Tuesday, April 25, 2017

The Virtuoso of Compassion

by Ingrid D. Rowland

New York Review of Books

May 11, 2017

Two museums, London’s National Gallery and New York’s Metropolitan Museum of Art, mounted exhibitions in the fall of 2016 with the title “Beyond Caravaggio,” proof that the foul-tempered, short-lived Milanese painter (1571–1610) still has us in his thrall. The New York show, “Valentin de Boulogne: Beyond Caravaggio,” concentrated its attention on the French immigrant to Rome who became one of Caravaggio’s most important artistic successors. The National Gallery, for its part, ventured “beyond Caravaggio” with a choice display of Baroque paintings from the National Galleries of London, Dublin, and Edinburgh as well as other collections, many of them taken to be works by Caravaggio when they were first imported from Italy.

In Stratford-upon-Avon, meanwhile, the Royal Shakespeare Company produced a new play about the artist, Anders Lustgarten’s The Seven Acts of Mercy, focused on the monumental painting of the same name in Naples that also provides the focus for Terence Ward’s moving nonfiction book The Guardian of Mercy. In November 2016, Caravaggio’s radiant Basket of Fruit moved to Rome from Milan to provide the focus and the poster image for yet another exhibition, “The Origin of Still Life in Italy” at the Borghese Gallery (which boasts its own incomparable collection of Caravaggio’s work). And yet, in the face of so much exposure, Michelangeo Merisi da Caravaggio remains a painter of infinite suggestion and infinite mystery.

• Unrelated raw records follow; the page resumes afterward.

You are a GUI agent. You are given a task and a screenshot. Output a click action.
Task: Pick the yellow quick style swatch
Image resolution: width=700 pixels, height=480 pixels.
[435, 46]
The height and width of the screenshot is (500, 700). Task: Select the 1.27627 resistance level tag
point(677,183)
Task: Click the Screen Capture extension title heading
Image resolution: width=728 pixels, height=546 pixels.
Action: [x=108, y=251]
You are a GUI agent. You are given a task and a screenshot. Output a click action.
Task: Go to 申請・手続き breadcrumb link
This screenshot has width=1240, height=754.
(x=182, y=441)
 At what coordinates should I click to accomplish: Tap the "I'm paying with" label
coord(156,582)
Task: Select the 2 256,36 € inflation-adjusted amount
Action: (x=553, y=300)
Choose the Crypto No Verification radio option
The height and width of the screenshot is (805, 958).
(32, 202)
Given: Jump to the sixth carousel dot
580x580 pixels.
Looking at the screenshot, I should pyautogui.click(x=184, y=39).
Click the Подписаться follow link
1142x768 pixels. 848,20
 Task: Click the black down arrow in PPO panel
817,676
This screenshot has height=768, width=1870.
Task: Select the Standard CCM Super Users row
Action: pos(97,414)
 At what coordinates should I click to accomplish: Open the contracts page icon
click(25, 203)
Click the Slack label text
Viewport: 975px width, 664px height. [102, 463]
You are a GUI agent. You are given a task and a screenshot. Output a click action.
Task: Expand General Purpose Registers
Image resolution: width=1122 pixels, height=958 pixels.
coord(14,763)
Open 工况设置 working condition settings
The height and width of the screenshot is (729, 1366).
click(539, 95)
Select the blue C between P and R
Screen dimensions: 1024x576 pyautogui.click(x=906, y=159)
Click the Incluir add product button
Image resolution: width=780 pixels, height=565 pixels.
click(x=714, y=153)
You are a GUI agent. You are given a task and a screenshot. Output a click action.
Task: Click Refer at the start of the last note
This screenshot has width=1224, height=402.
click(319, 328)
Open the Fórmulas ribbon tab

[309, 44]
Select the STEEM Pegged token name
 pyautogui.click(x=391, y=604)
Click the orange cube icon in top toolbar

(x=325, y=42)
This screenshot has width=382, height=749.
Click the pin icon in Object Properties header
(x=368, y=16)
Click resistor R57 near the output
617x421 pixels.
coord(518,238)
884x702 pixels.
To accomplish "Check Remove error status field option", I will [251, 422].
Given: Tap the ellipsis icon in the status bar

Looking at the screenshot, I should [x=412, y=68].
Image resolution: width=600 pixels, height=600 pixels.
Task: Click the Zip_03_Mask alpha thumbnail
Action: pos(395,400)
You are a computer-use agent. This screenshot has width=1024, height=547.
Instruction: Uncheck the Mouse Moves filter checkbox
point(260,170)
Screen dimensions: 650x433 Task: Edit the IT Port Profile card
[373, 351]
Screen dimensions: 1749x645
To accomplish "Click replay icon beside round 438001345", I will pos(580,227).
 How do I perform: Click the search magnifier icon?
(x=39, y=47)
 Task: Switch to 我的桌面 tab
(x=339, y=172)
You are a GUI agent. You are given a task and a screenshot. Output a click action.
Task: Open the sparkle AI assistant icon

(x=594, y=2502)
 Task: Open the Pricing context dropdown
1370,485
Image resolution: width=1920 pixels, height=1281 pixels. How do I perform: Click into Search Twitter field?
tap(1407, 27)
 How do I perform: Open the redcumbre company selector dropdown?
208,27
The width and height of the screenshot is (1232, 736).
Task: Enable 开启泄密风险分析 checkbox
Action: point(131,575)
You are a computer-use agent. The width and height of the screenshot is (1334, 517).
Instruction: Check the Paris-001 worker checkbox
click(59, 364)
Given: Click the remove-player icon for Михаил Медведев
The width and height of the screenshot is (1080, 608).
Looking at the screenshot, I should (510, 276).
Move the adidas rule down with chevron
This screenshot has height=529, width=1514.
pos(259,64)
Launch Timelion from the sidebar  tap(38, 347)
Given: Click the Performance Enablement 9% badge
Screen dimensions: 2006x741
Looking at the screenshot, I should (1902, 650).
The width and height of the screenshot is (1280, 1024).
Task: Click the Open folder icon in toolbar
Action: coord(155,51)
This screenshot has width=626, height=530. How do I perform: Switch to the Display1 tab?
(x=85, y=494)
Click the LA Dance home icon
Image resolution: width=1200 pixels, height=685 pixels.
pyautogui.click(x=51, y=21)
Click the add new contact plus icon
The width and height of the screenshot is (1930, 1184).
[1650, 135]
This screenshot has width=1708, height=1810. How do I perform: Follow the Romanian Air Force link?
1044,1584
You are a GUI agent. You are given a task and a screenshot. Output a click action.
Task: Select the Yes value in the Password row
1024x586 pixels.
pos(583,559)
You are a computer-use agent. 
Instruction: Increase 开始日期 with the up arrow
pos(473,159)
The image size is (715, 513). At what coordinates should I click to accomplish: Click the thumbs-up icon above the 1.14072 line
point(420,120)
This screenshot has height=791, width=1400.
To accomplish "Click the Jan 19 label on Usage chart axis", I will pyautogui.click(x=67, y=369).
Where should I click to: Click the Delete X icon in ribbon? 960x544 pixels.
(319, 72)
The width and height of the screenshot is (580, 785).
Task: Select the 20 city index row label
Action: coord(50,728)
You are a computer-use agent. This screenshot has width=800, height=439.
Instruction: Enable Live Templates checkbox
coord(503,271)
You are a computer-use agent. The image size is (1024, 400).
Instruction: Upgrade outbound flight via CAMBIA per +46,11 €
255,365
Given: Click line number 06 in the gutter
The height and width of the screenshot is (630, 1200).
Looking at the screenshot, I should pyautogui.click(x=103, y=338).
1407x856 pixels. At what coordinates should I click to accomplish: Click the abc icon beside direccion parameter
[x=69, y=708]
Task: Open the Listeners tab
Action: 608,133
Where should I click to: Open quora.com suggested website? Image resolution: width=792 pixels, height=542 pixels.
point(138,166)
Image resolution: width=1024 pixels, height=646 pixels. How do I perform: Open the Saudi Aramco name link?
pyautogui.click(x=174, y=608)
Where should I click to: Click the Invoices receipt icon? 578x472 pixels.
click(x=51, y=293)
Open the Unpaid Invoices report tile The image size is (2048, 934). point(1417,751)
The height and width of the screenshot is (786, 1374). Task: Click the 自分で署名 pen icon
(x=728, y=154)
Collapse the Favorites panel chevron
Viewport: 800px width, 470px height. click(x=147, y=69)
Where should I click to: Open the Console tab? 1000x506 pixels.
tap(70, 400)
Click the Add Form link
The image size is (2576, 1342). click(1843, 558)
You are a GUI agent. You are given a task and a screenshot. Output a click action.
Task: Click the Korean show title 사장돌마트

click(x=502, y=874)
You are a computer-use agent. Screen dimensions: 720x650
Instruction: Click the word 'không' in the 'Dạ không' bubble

Letizia Treves, the National Gallery’s new curator of Baroque painting and the creator of the delightful “Beyond Caravaggio” exhibition, reminds us how few people in the mid-nineteenth century had ever seen a real painting by the artist. Many of those who did were unimpressed. John Ruskin called him “the ruffian Caravaggio,” “a worshipper of the depraved.” In general, Victorian Britons preferred the orderly sunlit world of the Italian Renaissance to the dark, chaotic Baroque, with its suffering saints and grimy beggars. It is not so surprising, then, that British collectors bought canvases by Antiveduto Gramatica, Giovanni Baglione, and Bartolomeo Manfredi in the belief that they were Caravaggio originals: dramatic contrasts of light and shadow, overt religious imagery, and gritty, louche scenes from everyday life seemed to authenticate them as much as an autograph (in fact, Caravaggio signed only one of his paintings, The Beheading of John the Baptist in Malta).